Responding to the Department's argument, Raymond's attorneys claimed that the good faith exception "does not apply to the unlawful execution of an otherwise valid warrant." They claim that the Supreme Court "has never applied the good faith exception to excuse an officer who was negligent himself, and whose negligence directly led to the violation of the defendant's constitutional rights." In other words, they argue that it makes no difference if the investigators were incompetent in their execution of the search; errors and sloppiness are no excuse, and no reason to make an an exception.

Free by a Technicality? 

The criminal proceedings against this ex-CIA officer draw attention to a variety of protections to which the accused are entitled under the Constitution of the United States. Under review now is whether a person accused of serially sexually assault women may enjoy the protections afforded to defendants during criminal proceedings. In question is whether the clearly damning evidence may continue to be used at trial against Raymond. 

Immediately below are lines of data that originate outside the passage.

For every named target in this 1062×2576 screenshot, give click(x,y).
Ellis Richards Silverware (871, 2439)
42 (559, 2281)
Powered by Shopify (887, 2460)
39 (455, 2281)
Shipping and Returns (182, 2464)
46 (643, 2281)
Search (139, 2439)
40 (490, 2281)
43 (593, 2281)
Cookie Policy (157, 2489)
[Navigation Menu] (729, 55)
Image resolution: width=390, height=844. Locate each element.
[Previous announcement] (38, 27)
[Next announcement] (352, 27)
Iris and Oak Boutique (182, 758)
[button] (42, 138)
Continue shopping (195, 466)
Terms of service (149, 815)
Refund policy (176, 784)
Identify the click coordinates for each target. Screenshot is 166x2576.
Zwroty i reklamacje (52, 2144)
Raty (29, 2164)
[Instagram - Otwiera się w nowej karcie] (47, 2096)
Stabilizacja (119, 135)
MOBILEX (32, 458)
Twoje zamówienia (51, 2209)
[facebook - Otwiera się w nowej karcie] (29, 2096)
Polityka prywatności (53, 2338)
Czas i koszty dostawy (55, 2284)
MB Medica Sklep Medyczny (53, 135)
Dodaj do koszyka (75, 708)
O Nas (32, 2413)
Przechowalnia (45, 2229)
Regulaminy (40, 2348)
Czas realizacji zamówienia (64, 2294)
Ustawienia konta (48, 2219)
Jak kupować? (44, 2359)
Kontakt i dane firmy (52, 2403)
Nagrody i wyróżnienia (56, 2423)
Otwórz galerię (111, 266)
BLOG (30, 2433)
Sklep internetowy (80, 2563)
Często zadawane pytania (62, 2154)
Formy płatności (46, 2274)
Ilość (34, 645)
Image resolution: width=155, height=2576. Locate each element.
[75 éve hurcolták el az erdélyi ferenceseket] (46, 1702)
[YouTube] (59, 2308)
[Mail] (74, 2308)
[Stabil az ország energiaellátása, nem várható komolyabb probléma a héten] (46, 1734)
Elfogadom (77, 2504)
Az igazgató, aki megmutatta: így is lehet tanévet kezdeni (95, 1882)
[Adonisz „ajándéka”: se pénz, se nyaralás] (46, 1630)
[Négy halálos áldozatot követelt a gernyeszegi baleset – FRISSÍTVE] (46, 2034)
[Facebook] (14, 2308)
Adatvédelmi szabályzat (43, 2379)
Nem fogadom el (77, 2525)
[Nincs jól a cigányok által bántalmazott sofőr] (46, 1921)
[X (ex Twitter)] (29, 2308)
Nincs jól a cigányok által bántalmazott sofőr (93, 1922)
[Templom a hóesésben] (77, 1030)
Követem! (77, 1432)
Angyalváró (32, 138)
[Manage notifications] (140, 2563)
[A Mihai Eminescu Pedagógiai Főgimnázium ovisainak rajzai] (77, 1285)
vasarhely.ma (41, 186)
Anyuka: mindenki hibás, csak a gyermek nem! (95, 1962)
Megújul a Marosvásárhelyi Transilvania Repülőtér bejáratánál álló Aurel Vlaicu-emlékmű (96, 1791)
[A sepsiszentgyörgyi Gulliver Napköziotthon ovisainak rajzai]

Now that it has become clear that he may have a viable claim concerning how federal investigators may have violated his constitutional rights, he has withdrawn his plea deal. With the plea deal voided, he could now face up to 25 counts of sexual misconduct-related crimes.

It looks like the defendant's fate could boil down to whether the agents legally executed the warrant to search the defendant's phone. It's possible that carelessness on the part of investigators could be the path to freedom for a textbook example of a serial sex criminal.